**Goal of the exercise**
Rewrite the part of the material that opens with the line containing "You are a GUI" and closes with the line containing "tap(385, 332)", putting "screen capture" in place of "screenshot" and keeping everything else the same. Leave the pictures out of your answer.

**Material for the task**
|---|
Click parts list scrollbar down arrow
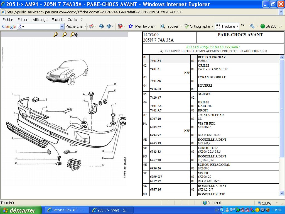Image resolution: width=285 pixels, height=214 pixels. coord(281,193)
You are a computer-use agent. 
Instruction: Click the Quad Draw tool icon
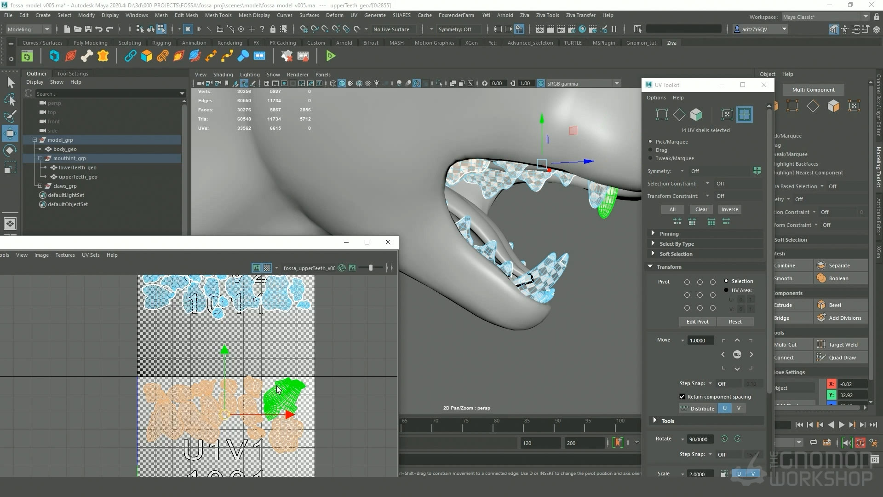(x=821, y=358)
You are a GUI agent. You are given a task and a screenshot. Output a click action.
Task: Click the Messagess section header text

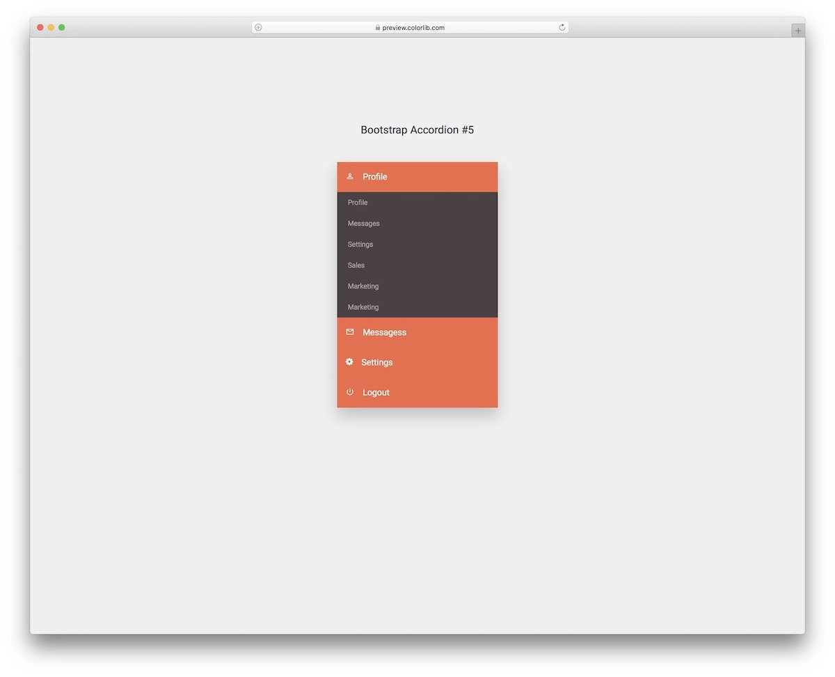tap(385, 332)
|---|
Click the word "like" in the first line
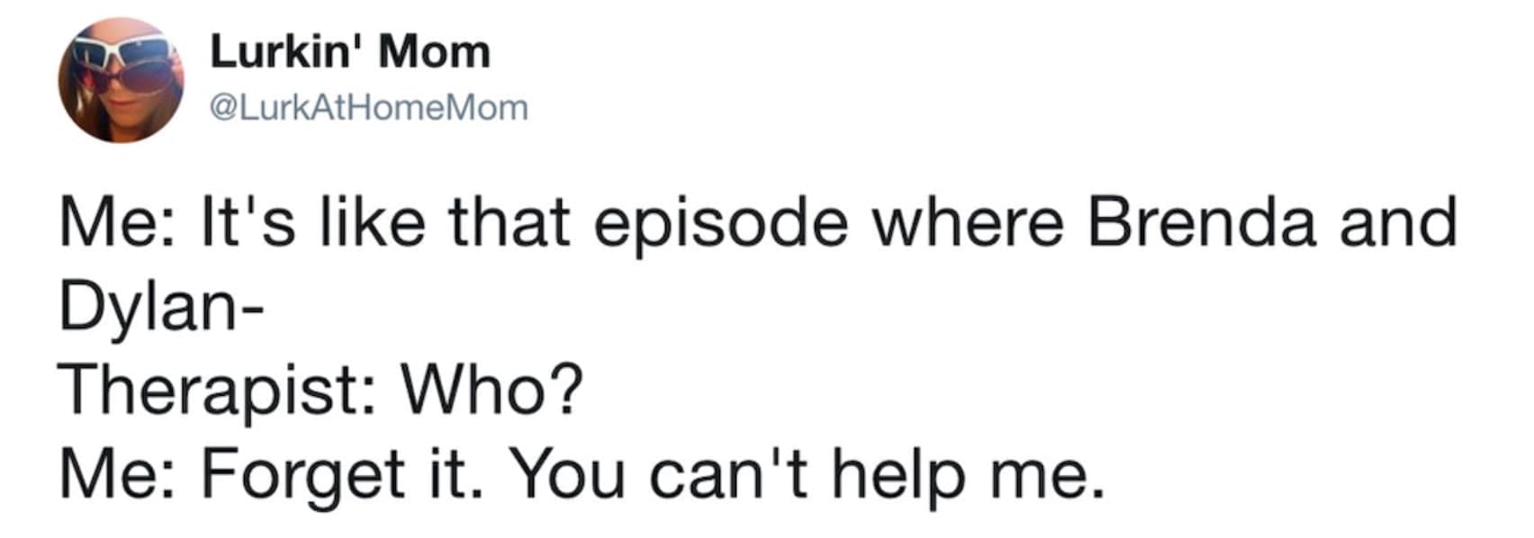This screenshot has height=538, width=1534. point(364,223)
|---|
**Correct response**
You are a GUI agent. You are given a task and a screen capture. Output a click action.
Task: Click the Messagess section header text

tap(385, 332)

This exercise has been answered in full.